Perform a structural assessment of the foot and ankle. Check the ankle for alignment and position. When it comes to patients with severe PTTD, the deltoid has failed, causing an instability of the
ankle and possible valgus of the ankle. This is a rare and difficult problem to address. However, if one misses it, it can lead to dire consequences and potential surgical failure. Check the heel
alignment and position of the heel both loaded and during varus/valgus stress. Compare range of motion of the heel to the normal contralateral limb. Check alignment of the midtarsal joint for
collapse and lateral deviation. Noting the level of lateral deviation in comparison to the contralateral limb is critical for surgical planning. Check midfoot alignment of the naviculocuneiform
joints and metatarsocuneiform joints both for sag and hypermobility.
Non surgical Treatment
The adult acquired flatfoot is best treated early. There is no recommended home treatment other than the general avoidance of prolonged weightbearing in non-supportive footwear until the patient can
be seen in the office of the foot and ankle specialist. In Stage I, the inflammation and tendon injury will respond to rest, protected ambulation in a cast, as well as anti-inflammatory therapy.
Follow-up treatment with custom-molded foot orthoses and properly designed athletic or orthopedic footwear are critical to maintain stability of the foot and ankle after initial symptoms have been
calmed.
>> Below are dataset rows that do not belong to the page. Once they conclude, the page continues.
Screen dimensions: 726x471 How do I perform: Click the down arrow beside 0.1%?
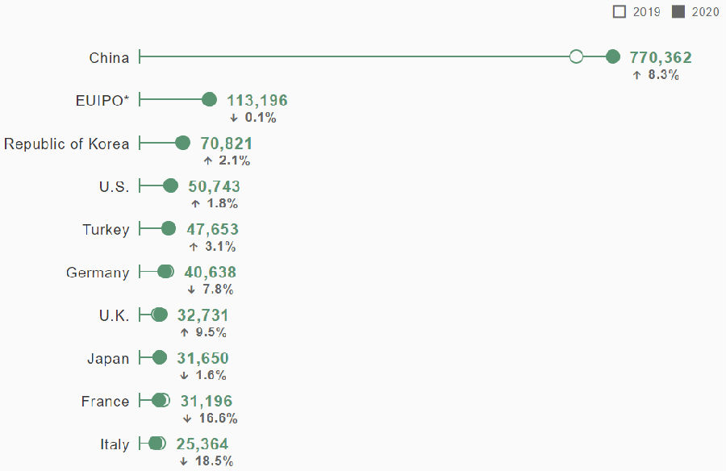click(234, 118)
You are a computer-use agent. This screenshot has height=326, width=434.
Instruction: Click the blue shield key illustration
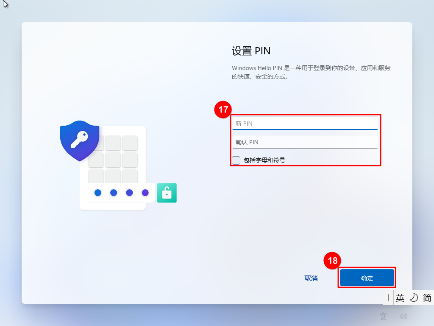click(80, 141)
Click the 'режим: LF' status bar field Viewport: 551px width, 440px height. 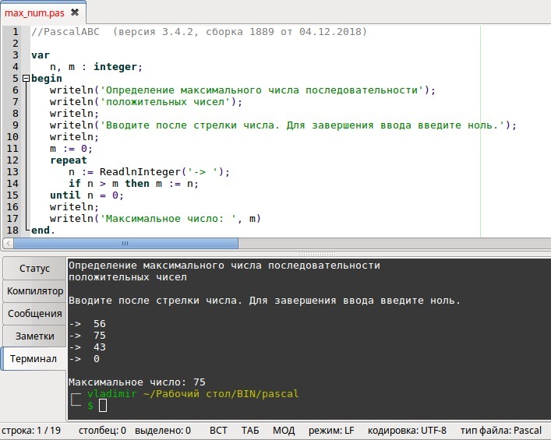(x=331, y=430)
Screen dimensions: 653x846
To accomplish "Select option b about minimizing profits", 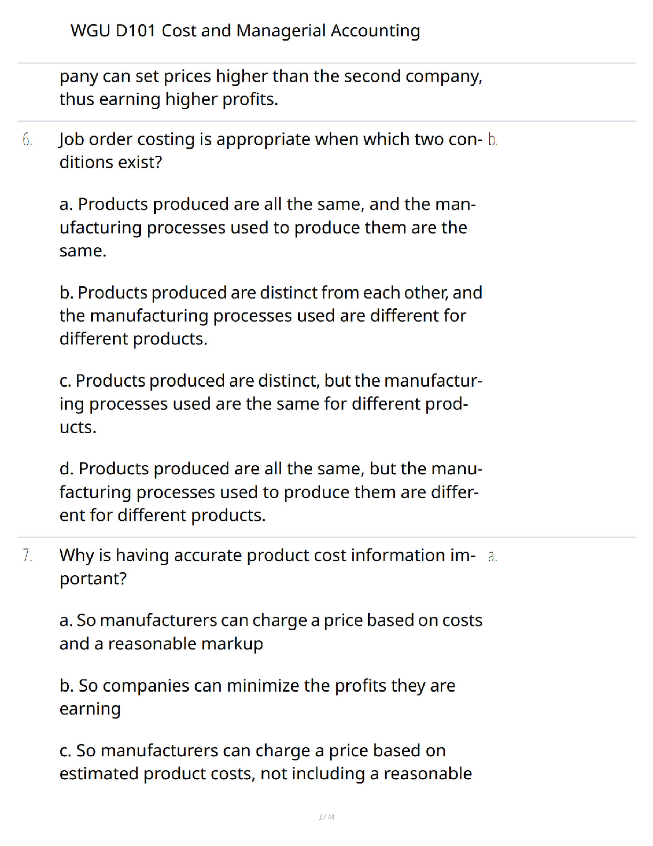I will (258, 697).
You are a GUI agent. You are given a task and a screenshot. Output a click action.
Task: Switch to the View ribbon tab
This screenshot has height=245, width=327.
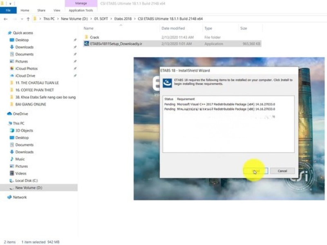point(56,10)
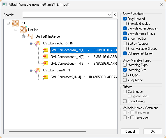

Once the tendon has been stretched, the foot will become deformed and visibly rolled into a pronated position at the ankle. Non-surgical treatment has a significantly lower chance of success.
Total immobilization in a cast or Camwalker may calm down symptoms and arrest progression of the deformity in a smaller percentage of patients. Usually, long-term use of a brace known as an ankle
foot orthosis is required to stop progression of the deformity without surgery. A new ankle foot orthosis known as the Richie Brace, offered by PAL Health Systems, has proven to show significant
success in treating Stage II posterior tibial dysfunction and the adult acquired flatfoot. This is a sport-style brace connected to a custom corrected foot orthotic device that fits well into most
forms of lace-up footwear, including athletic shoes. The brace is light weight and far more cosmetically appealing than the traditional ankle foot orthosis previously prescribed.
In cases where cast immobilization, orthoses and shoe therapy have failed, surgery is the next alternative. The goal of surgery and non-surgical treatment is to eliminate pain, stop progression of
the deformity and improve mobility of the patient. Opinions vary as to the best surgical treatment for adult acquired flatfoot. Procedures commonly used to correct the condition include tendon
debridement, tendon transfers, osteotomies (cutting and repositioning of bone) and joint fusions. (See surgical correction of adult acquired flatfoot). Patients with adult acquired flatfoot are
advised to discuss thoroughly the benefits vs. risks of all surgical options. Most procedures have long-term recovery mandating that the correct procedure be utilized to give the best long-term
benefit. Most flatfoot surgical procedures require six to twelve weeks of cast immobilization. Joint fusion procedures require eight weeks of non-weightbearing on the operated foot - meaning you will
be on crutches for two months. The bottom line is, Make sure all of your non-surgical options have been covered before considering surgery. Your primary goals with any treatment are to eliminate pain
and improve mobility. In many cases, with the properly designed foot orthosis or ankle brace, these goals can be achieved without surgical intervention.